*STATED PROBLEM*: Could you quote the lines of the records that follow, starting with the line containing "640x1000 pixels." and going on through the end of the records, leaving out any pictures?

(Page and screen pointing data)

################

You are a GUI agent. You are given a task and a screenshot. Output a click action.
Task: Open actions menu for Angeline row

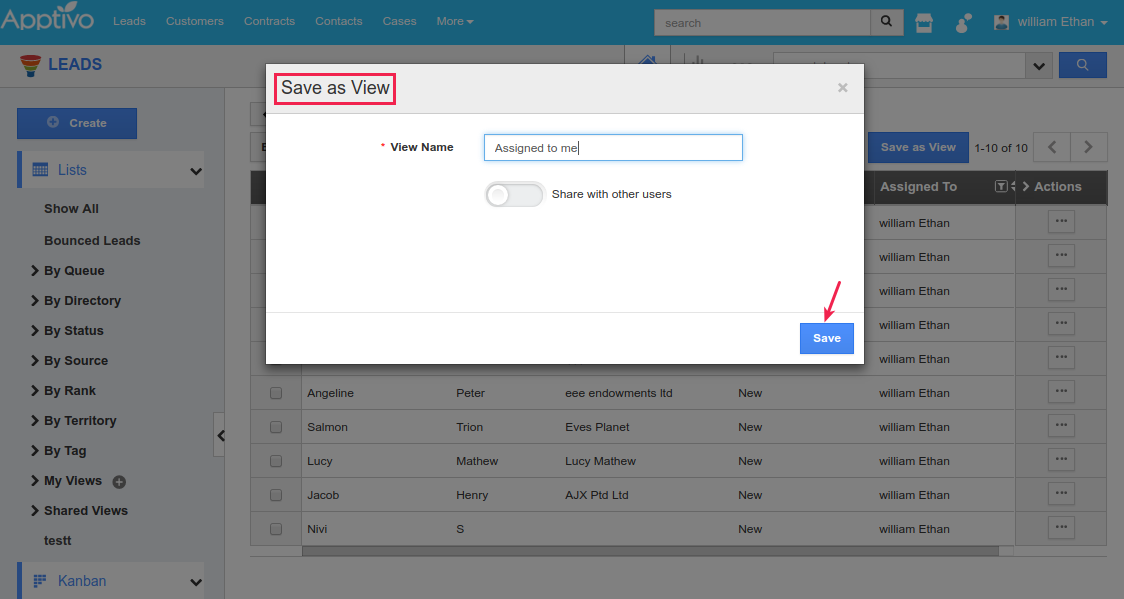(1061, 393)
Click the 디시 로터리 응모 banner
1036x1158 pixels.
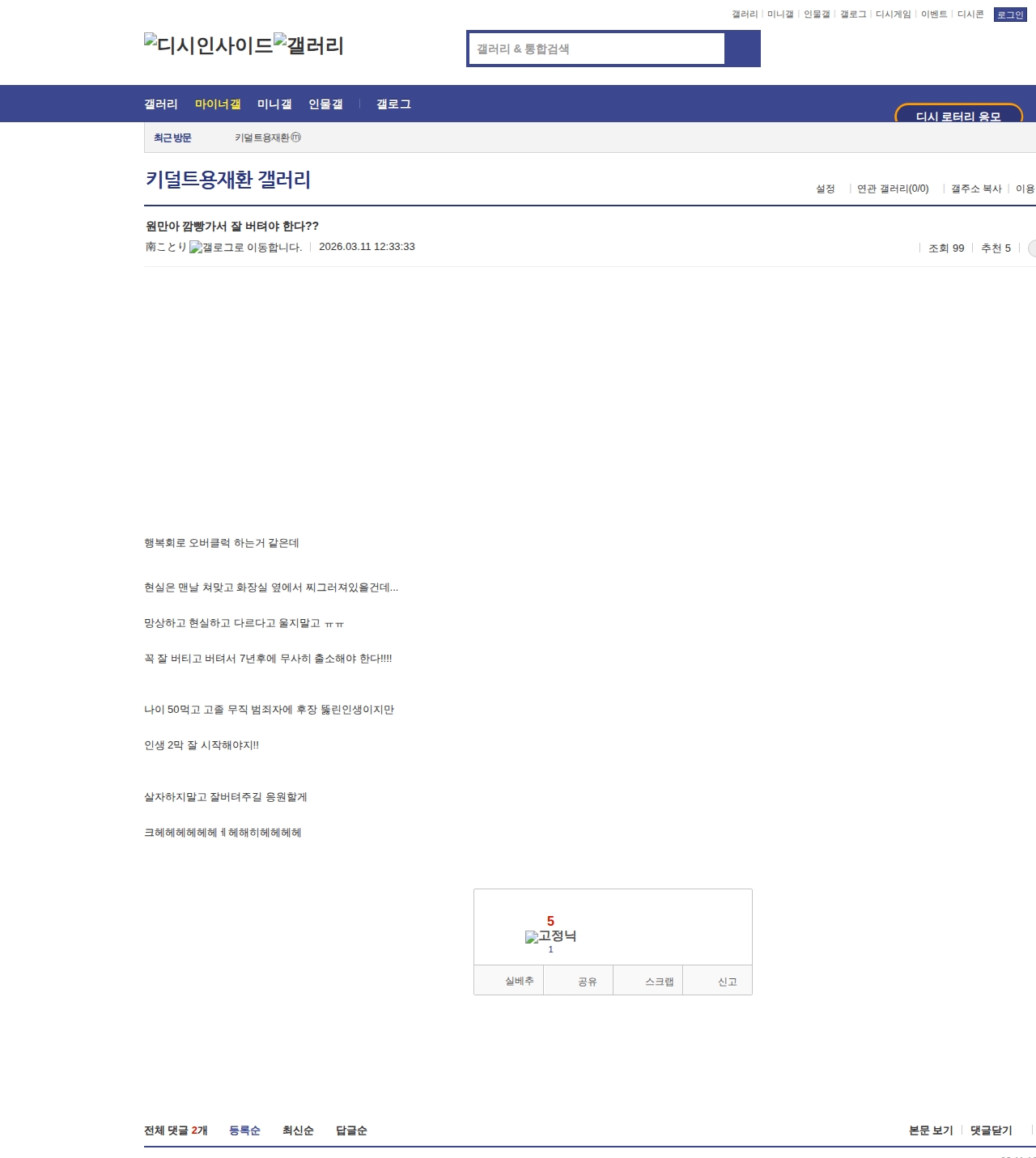(x=958, y=115)
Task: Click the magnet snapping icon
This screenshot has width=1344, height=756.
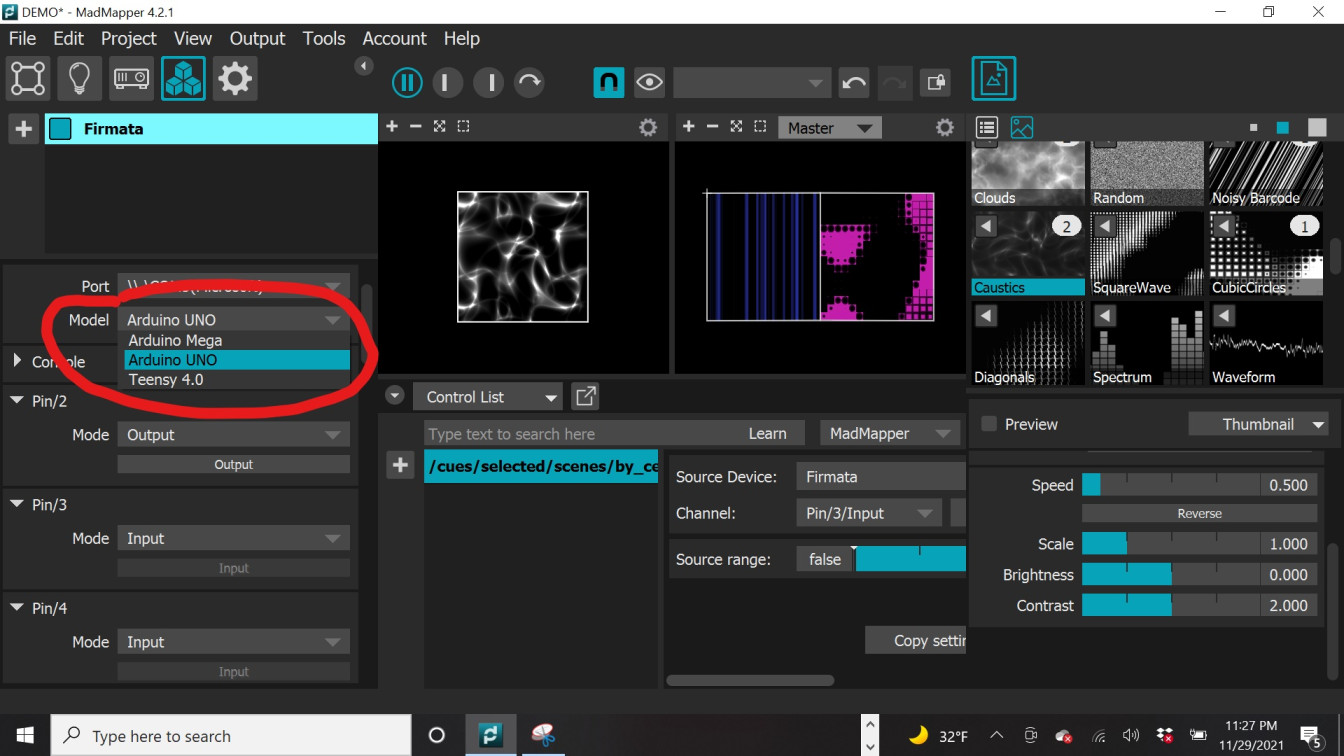Action: [608, 82]
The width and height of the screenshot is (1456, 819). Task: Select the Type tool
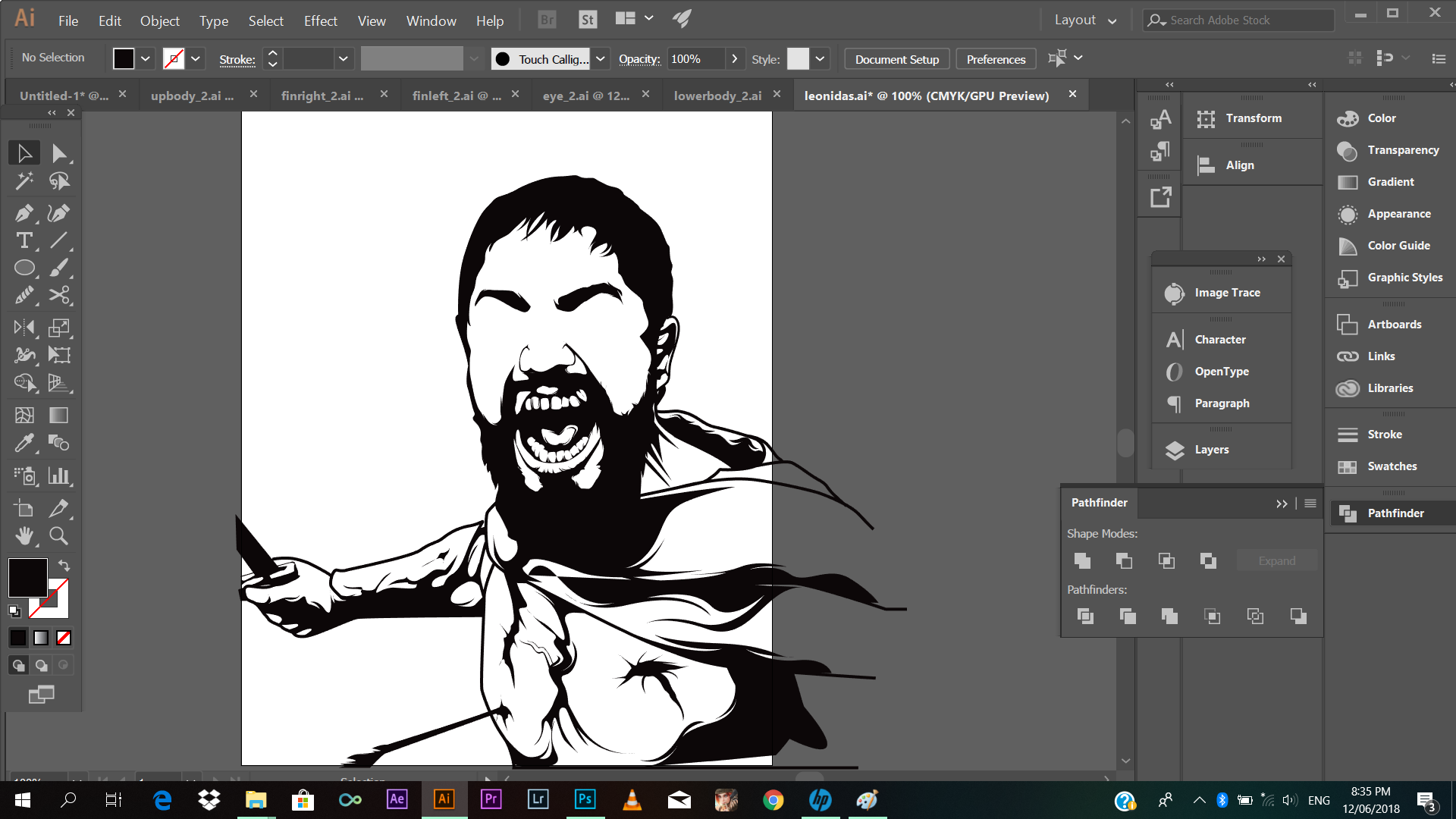(24, 241)
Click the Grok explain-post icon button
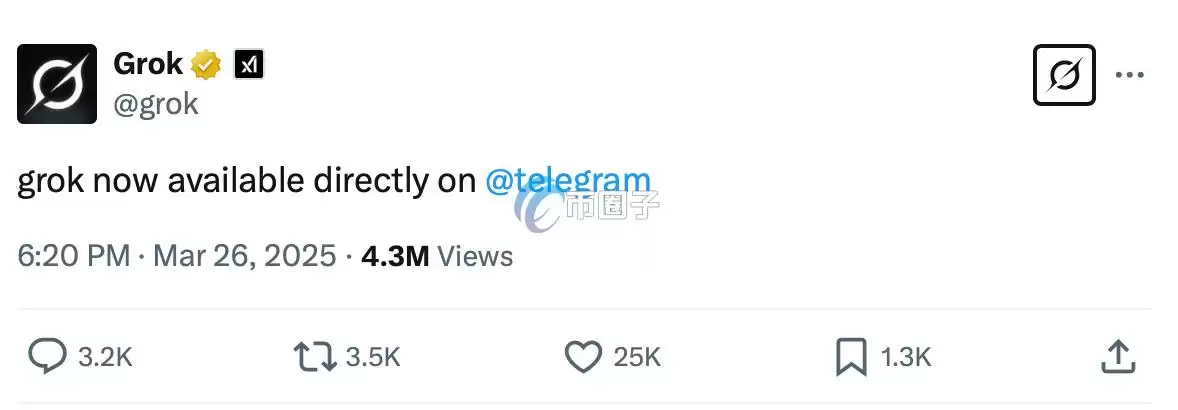The height and width of the screenshot is (410, 1178). tap(1064, 75)
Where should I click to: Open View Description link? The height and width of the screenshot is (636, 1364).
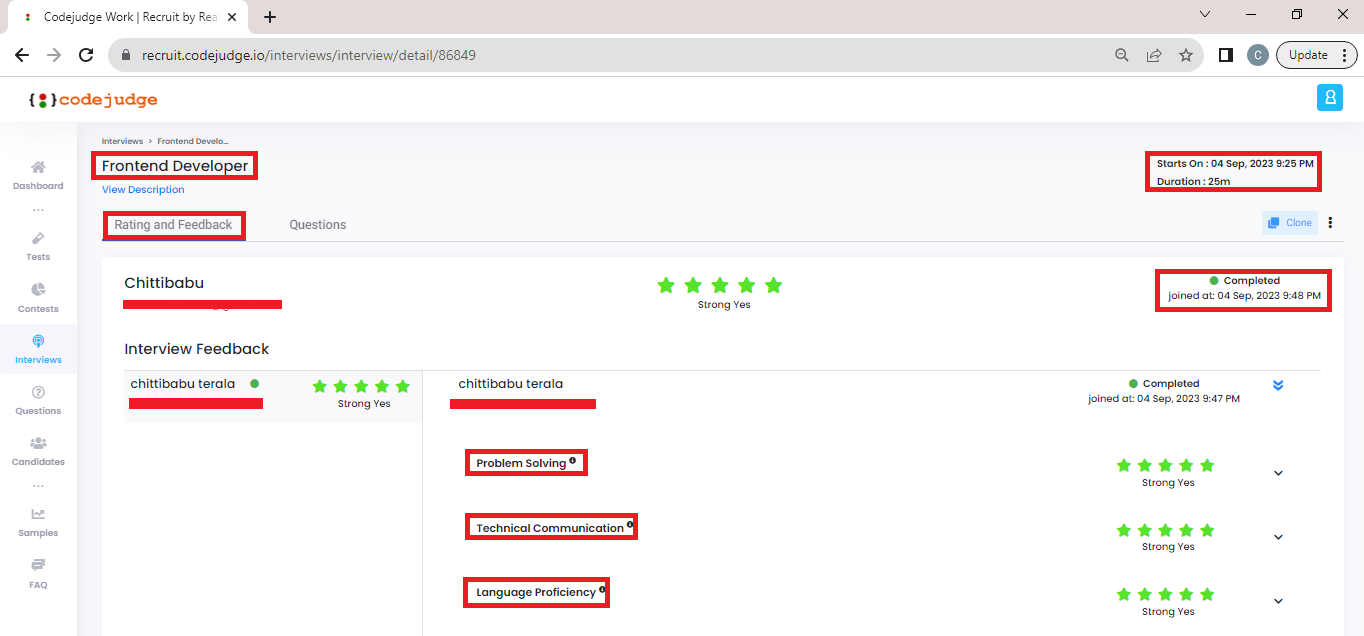point(142,189)
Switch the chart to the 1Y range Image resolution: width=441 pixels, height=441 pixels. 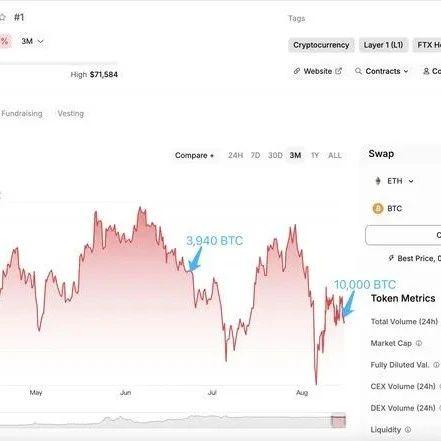click(315, 155)
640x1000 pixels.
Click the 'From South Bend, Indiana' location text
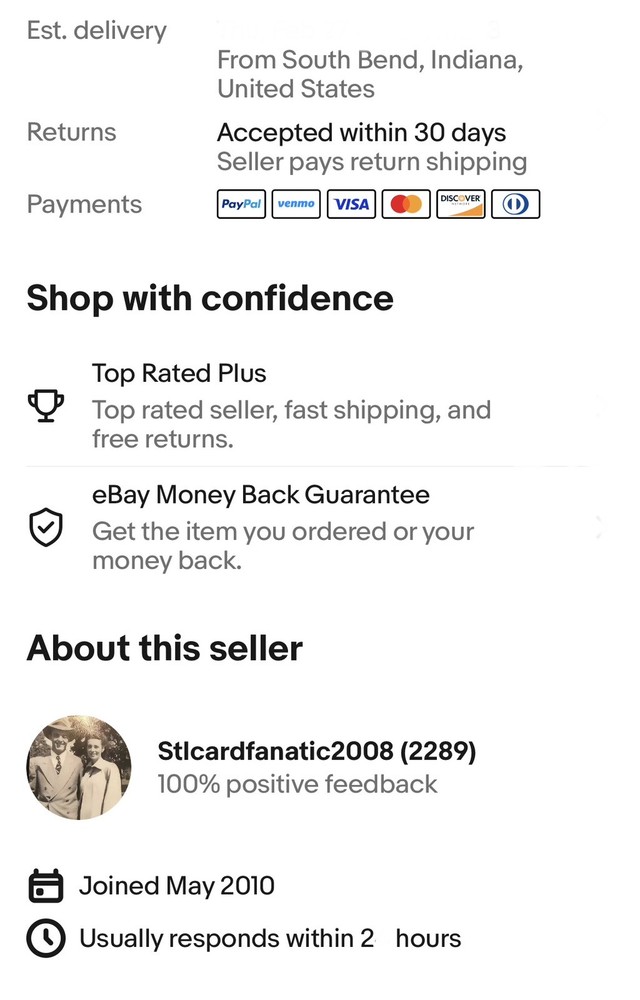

################

*RESULT BELOW*:
640x1000 pixels.
Click the 'From South Bend, Indiana' location text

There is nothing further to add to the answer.